1.Caractéristiques physiques
[24] Le demandeur a témoigné de son origine ethnique rome de la façon suivante :
[Traduction]
Conseil : Vous considérez-vous comme tzigane?
Demandeur d'asile : Oui.
Conseil : Pourquoi vous considérez-vous comme tzigane?
Demandeur d'asile : Parce que ma mère était tzigane. Ses parents étaient tziganes.
Conseil : Et est-ce que la population en général vous considère-t-elle, selon vous, comme tzigane?
Demandeur d'asile : Oui.
Conseil : Votre apparence physique que nous voyons aujourd'hui, elle n'est pas typiquement tzigane?
Demandeur d'asile : Non.
Conseil : Mais avez-vous des caractéristiques tziganes?

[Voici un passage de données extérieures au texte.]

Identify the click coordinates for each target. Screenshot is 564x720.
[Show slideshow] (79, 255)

Président d'audience : Pourrais-je entendre ce qu'il a dit en premier? Il a dit quelque chose?
Interprète : Oh, mentalité.
Président d'audience : Mentalité?
Interprète : Et je - caractéristiques. J'ai traduit le mot.
Président d'audience : Je sais, mais je dois entendre d'abord mentalité. Votre conseil vous interrogeait au sujet de vos caractéristiques physiques, je pense.
Conseil : Et-
Président d'audience : Et rien d'autre.
Conseil : Bien. Puis madame l'interprète a donné les caractéristiques physiques, la traduction était donc exactement ce qu'elle a dit. Au début, il a dit mentalité et ensuite il a mentionné les caractéristiques physiques, puis l'interprète a demandé si je voulais dire plus de caractéristiques physiques.

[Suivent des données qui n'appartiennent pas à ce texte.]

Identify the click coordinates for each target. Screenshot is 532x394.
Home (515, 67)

M. Tahiri : Alors, selon son témoignage, ses caractéristiques physiques sont romes ou?
Conseil : Non, d'abord il a dit mentalité mais il avait mal compris parce qu'il ne parlait pas du physique. Je pensais plus aux aspects physiques, et je traiterai des aspects se rapportant à la mentalité plus tard.
M. Tahiri : D'accord.
Conseil : Alors je demanderai bientôt - je voulais simplement qu'il me donne des indications sur ses caractéristiques physiques qu'il considère comme tziganes.
Demandeur d'asile : Mes cheveux, mes yeux, ma démarche, ma gestuelle.
(Dossier du tribunal, p. 284-285)
[25] Il ressort clairement de ce passage que l'accent était sur les caractéristiques physiques du demandeur. En ne cherchant pas à en savoir davantage sur la preuve du demandeur concernant son état d'esprit, la SSR a omis un facteur important de l'identité ethnique du demandeur : il pense comme un Rom. Ce facteur est important pour l'allégation de crainte subjective de persécution du demandeur.
[26] Deux types de questions ont été posées au demandeur au sujet de ses caractéristiques physiques : les autres habitants de la Hongrie pourraient-ils identifier le demandeur comme un Rom? Pourquoi n'avait-il pas apporté une photographie de sa mère à l'audience?
[27] Cette partie de l'interrogatoire se retrouve dans les passages suivants :
[traduction]
Conseil : Lorsque vous marchez dans la rue à Budapest, y a-t-il quelque chose qui permet de voir que vous êtes rom ou de vous distinguer d'une autre personne?
Demandeur d'asile : Oui.
Conseil : Qu'est-ce que c'est?
Demandeur d'asile : La façon dont je m'habille, la façon dont je marche et, si je peux parler, la façon dont je m'exprime.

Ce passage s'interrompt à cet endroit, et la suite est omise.